More than two million people had been evacuated in the coastal provinces of Fujian and Zhejiang and Shanghai ahead of what officials had predicted would be a powerful and destructive typhoon.
But forecaster Tropical Storm Risk downgraded Wipha to a category one typhoon from a powerful category 4 after it made landfall and said it would weaken further into a tropical storm as it headed north towards Nanjing.
Its projection showed the eye of the storm passing some 250km to the west of Shanghai within 24 hours.
Xinhua news agency said Wipha was approaching Shanghai at 20km/h but that it had already been downgraded to a tropical storm.

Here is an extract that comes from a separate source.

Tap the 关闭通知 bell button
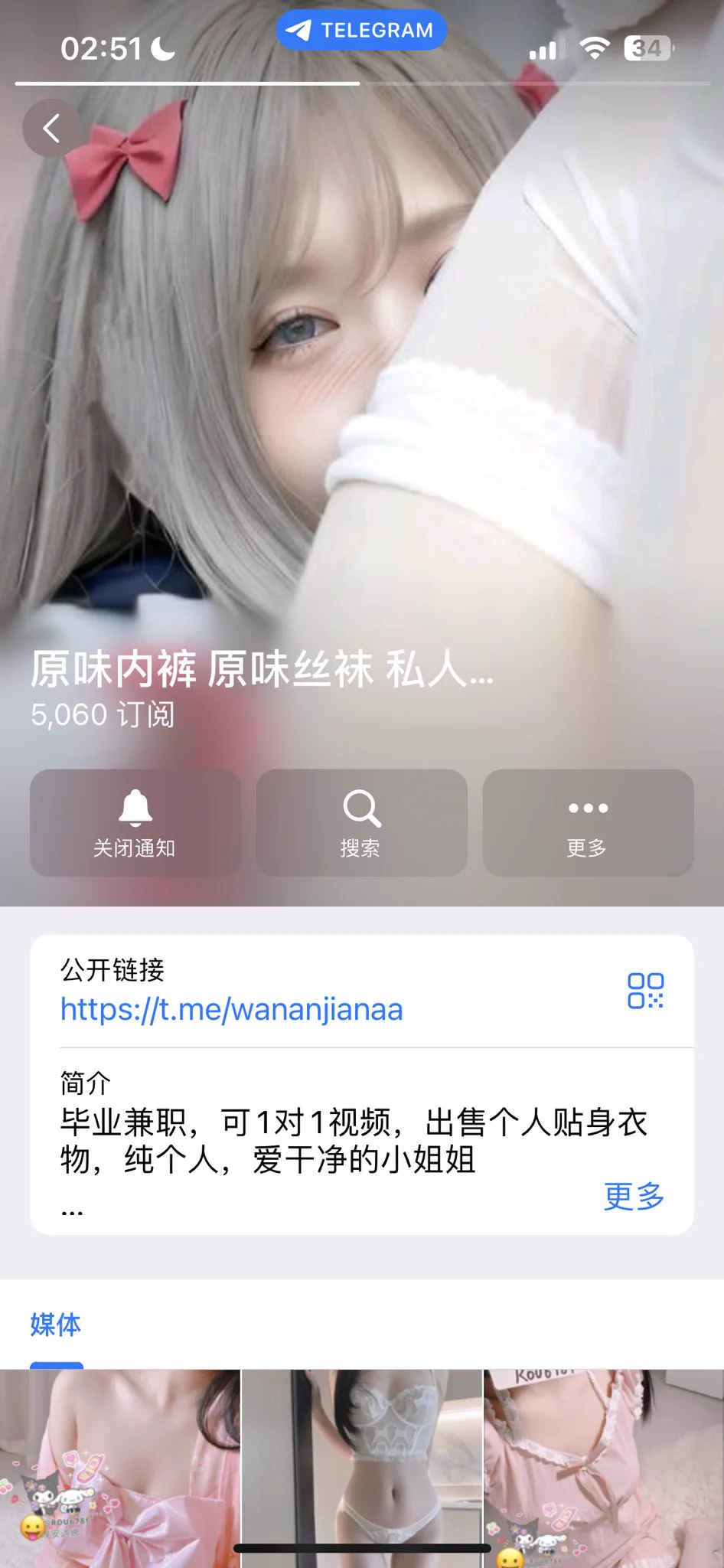The width and height of the screenshot is (724, 1568). (135, 823)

One man was electrocuted in Shanghai ahead of the storm on Tuesday, but there were no other immediate reports of casualties.
Xinhua news agency said Wipha, a Thai name for a girl, toppled 669 houses, disrupted power supply in 1867 villages and "affected" about 5 million people, causing direct economic losses of US$38 ($52) million.
Officials said it was too early to assess the damage.